Minority shareholders should not assume that their interests will always be secondary to the will of majority shareholders. Certainly, in general, majority shareholders carry the bigger stick; however, minority shareholders have a few big sticks of their own. Two such examples are the “oppression remedy” and “derivative actions.” Simply put, the oppression remedy allows stakeholders to address wrongs committed by the corporation, and a derivative action allows stakeholders to remedy wrongs done to the corporation. Remember — minority shareholders have rights too, so be sure to exercise them.

Oppression Remedy

The oppression remedy is one of the most powerful tools available to minority shareholders. In essence, it is a ‘fairness’ based remedy which is meant to protect stakeholders, including minority shareholders, from corporate conduct (including from majority shareholders and directors) that is oppressive, unfairly prejudicial, or unfairly disregards the interests of the stakeholder.

Among other things, oppressive conduct can include a lack of good faith by majority shareholders or directors, discrimination against a minority shareholder, and failing to disclose material information to minority shareholders. In other words, the oppression remedy is typically available when majority shareholders or the corporation are doing something that is unfair and disregards the reasonable expectations of a stakeholder, including a minority shareholder.

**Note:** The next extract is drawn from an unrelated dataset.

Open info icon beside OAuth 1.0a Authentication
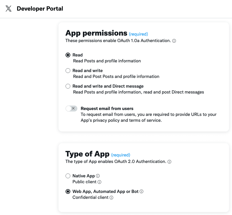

The oppression remedy allows a court to order anything it thinks fit to remedy unfairness, including (among a broad range of other options), a restraining order prohibiting the oppressive conduct, an order varying or setting aside a transaction or contract, an order compensating an aggrieved party, or an order requiring the corporation or any other person to buy an aggrieved party’s shares.

For example, where the board of directors of a corporation took steps to unfairly devalue the shares of a minority shareholder while preferring another shareholder (who was a director), a court used the oppression remedy to compensate the injured minority shareholder. The court found the director who benefited from the oppressive conduct to be personally liable for the improper conduct.

Derivative Actions

When a corporation has been wronged but refuses to take action, corporate stakeholders, including minority shareholders, may be able to sue on behalf of the corporation by way of a derivative action. This includes instances where the wrongs are committed by majority shareholders, directors, or the management of the corporation.

For example, a senior executive may have improperly taken money or property from the corporation, yet the corporation (under the direction of the board installed by the majority shareholder) refuses to sue for recovery. Subject to certain exceptions, by way of a derivative action, minority shareholders have the ability to sue for recovery on behalf of the corporation.

Know Your Options

If you are a minority shareholder, and you feel that you are being treated unfairly by majority shareholders, the corporation, or its board and senior management, there are tools to assist in remedying the unfairness. The oppression remedy and derivative actions are just two examples, and they can put a big stick in the hands of minority shareholders.